Table Relationships

G

Guest

In my Book Inventory database, I have developed three tables: Books,
Authors, and Publishers.

I am trying to create one-to-many relationship between Authors and Books and
between Publishers and Books. However, when I drag the link from Authors to
Books or from Publishers to Books, I get one-to-one relationships. The
Primary Keys for Authors and Publishers tables are the Foreign Keys in Books
and are the links I am trying to use. What am I doing wrong?

HELP! :-( (New User)
 
G

Guest

Have you set the field in the Books table as a Primary Key? If both tables
have a primary key and that is the link field it will be a one to one
relationship.
 
G

Guest

Why would you use a one-to-one relationship between author and publisher.
Don't publishers publish many different authors work? Why would you not use a
one to many relationship? How does one know which relationship to use?
 
V

Van T. Dinh

I would recommend Many-to-Many relationship between Authors and Books. An
Author can write Many Books and a Book can be (co-) written by Many Authors.
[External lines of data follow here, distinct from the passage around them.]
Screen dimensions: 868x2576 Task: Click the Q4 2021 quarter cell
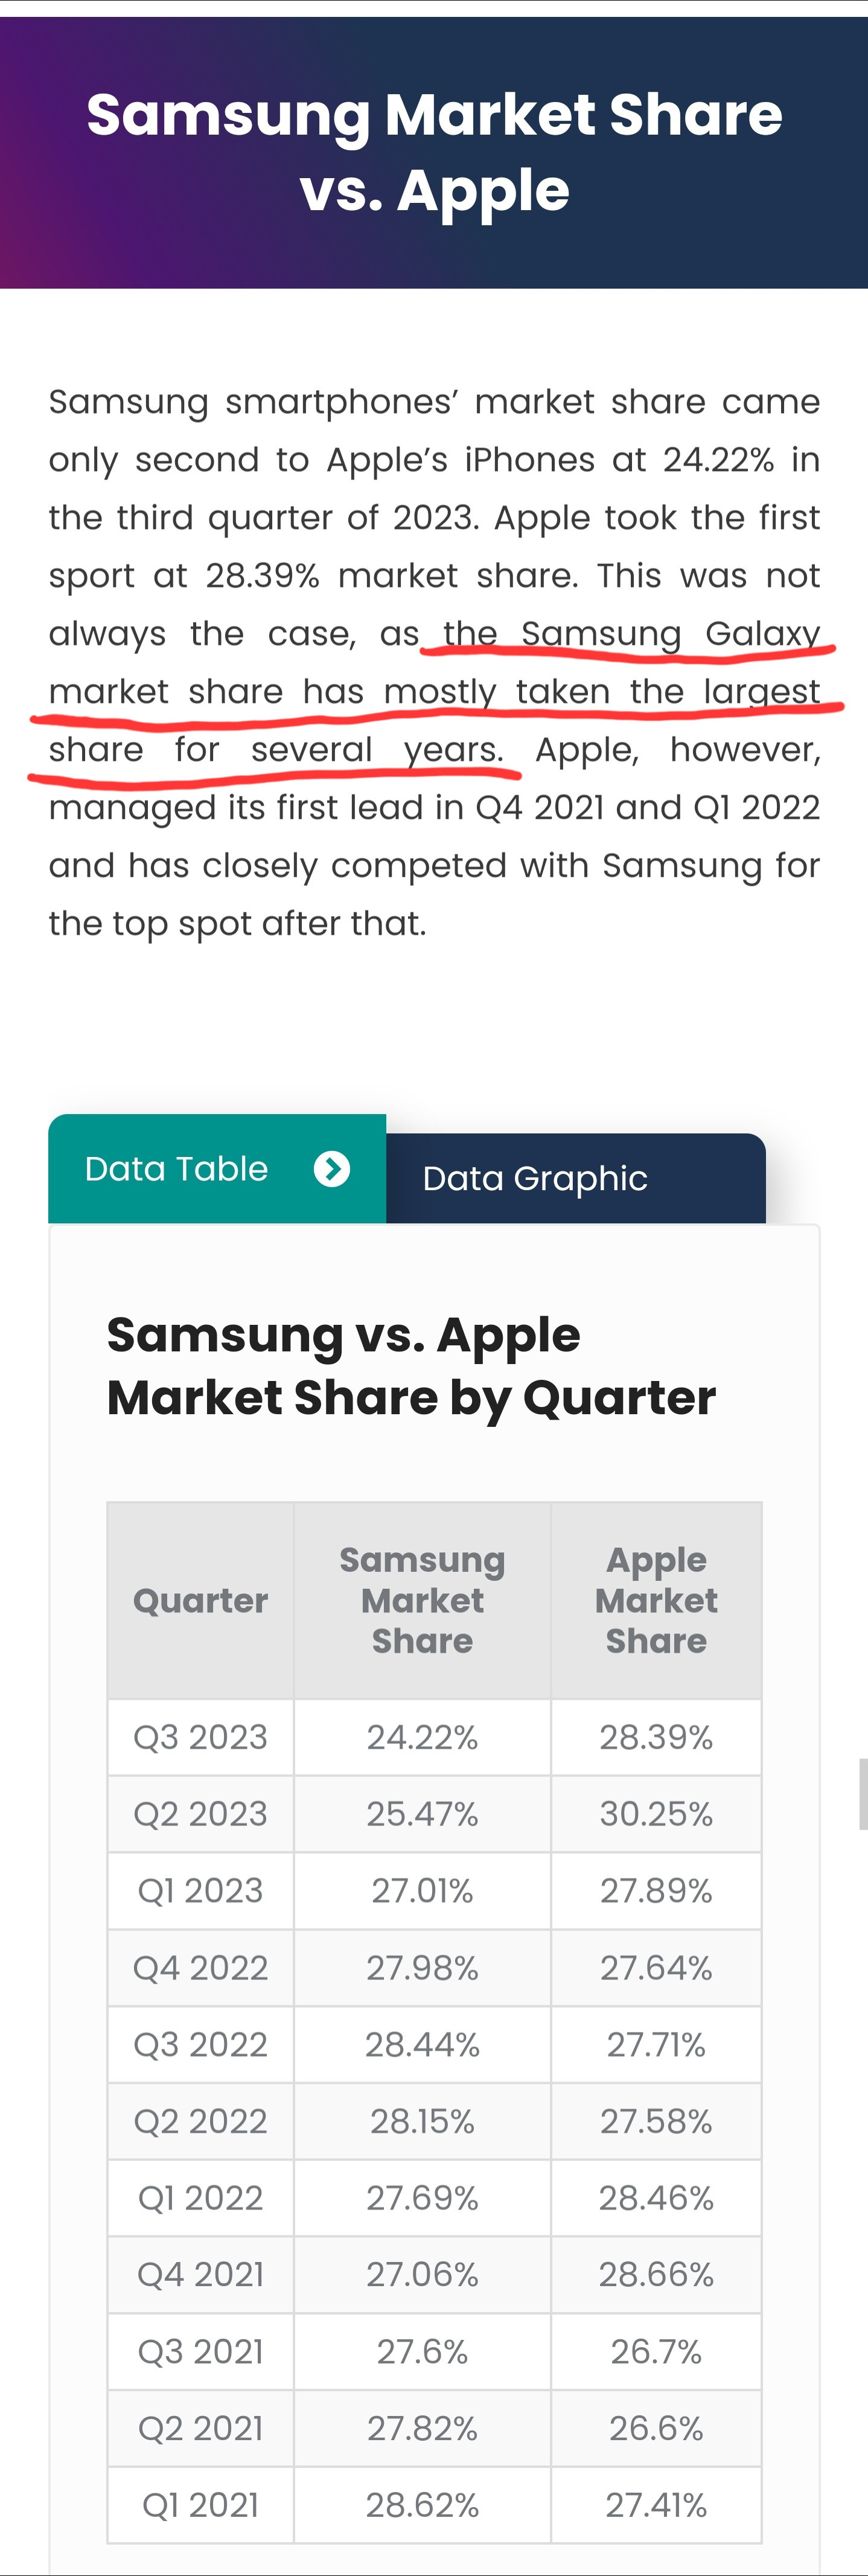pos(200,2275)
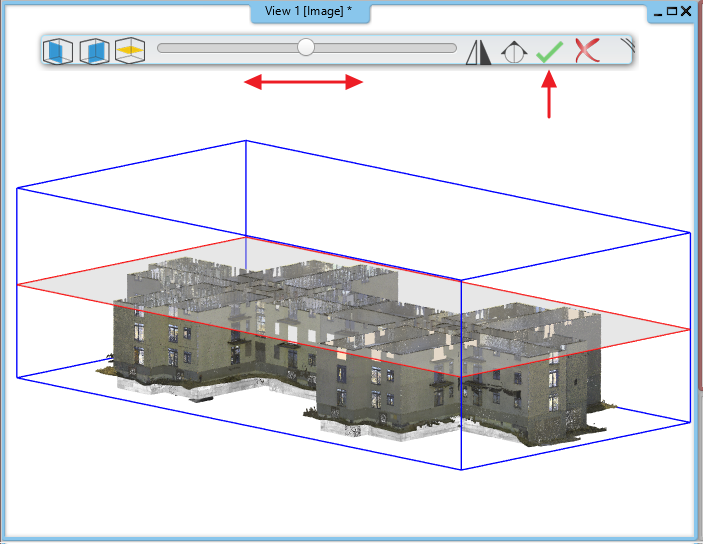703x544 pixels.
Task: Click the mirror/flip section direction icon
Action: coord(478,52)
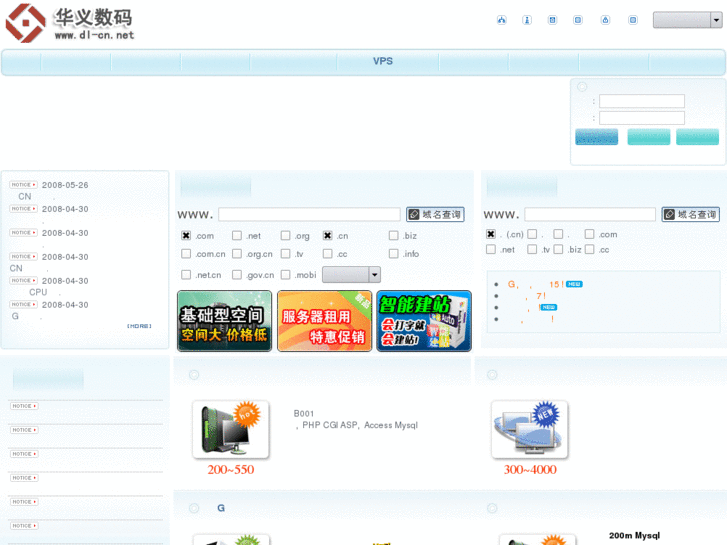Click the left domain search 域名查询 button
Image resolution: width=727 pixels, height=545 pixels.
pos(435,214)
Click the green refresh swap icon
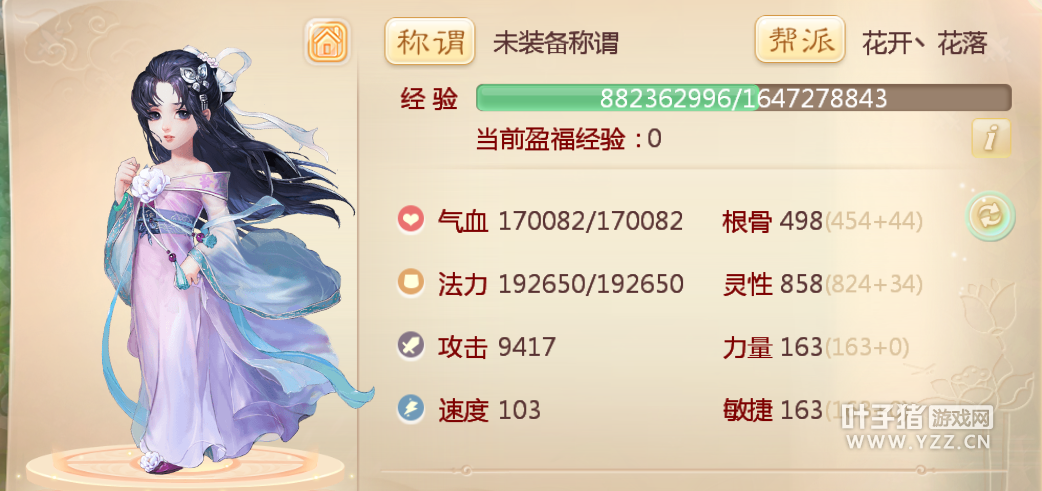This screenshot has height=491, width=1042. [x=990, y=216]
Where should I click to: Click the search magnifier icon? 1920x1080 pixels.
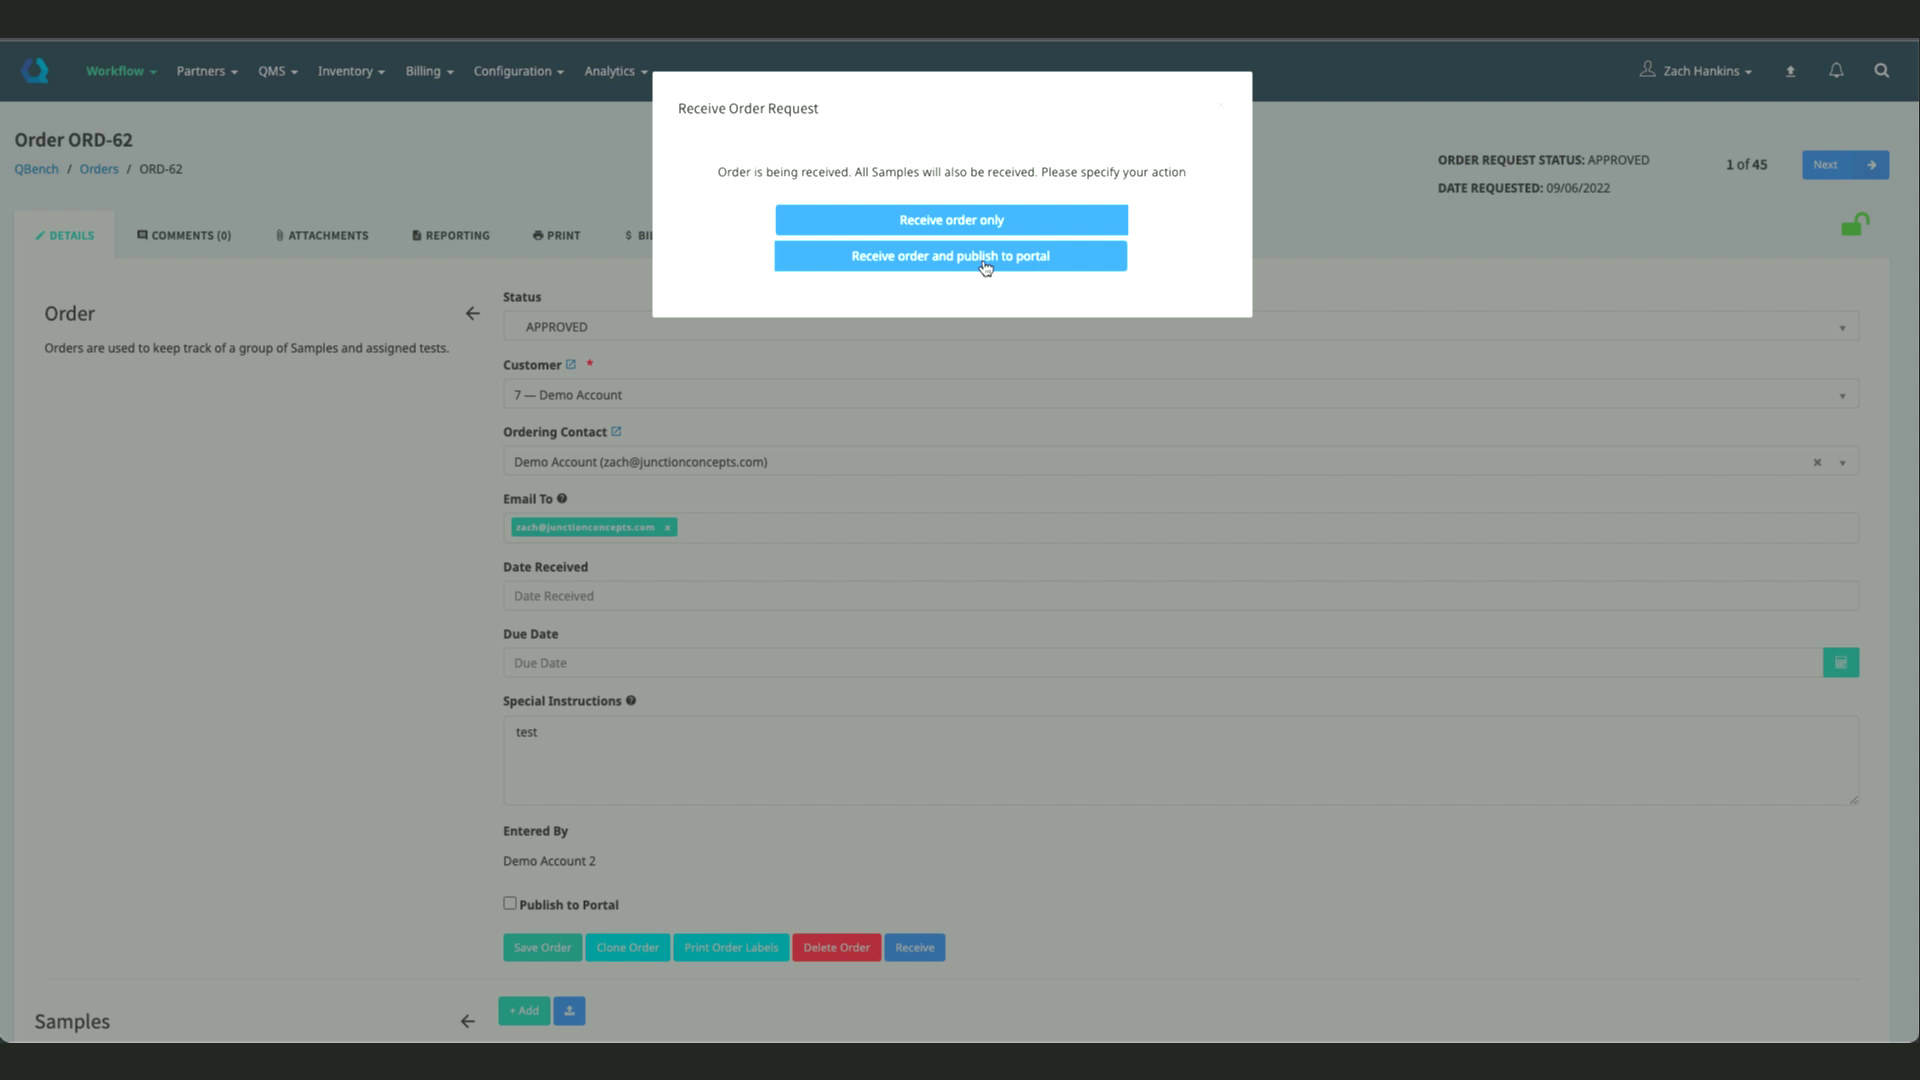click(x=1881, y=70)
If you use O-to-M, then you are limited to One Author per book which doesn't
reflect the real-life situations.

Check Access Help / Database books on Many-To-Many relationship.
 
G

Guest

In my Book Inventory database, I have developed three tables: Books,
Authors, and Publishers.

I am trying to create one-to-many relationship between Authors and Books and
between Publishers and Books. However, when I drag the link from Authors to
Books or from Publishers to Books, I get one-to-one relationships. The
Primary Keys for Authors and Publishers tables are the Foreign Keys in Books
and are the links I am trying to use. What am I doing wrong?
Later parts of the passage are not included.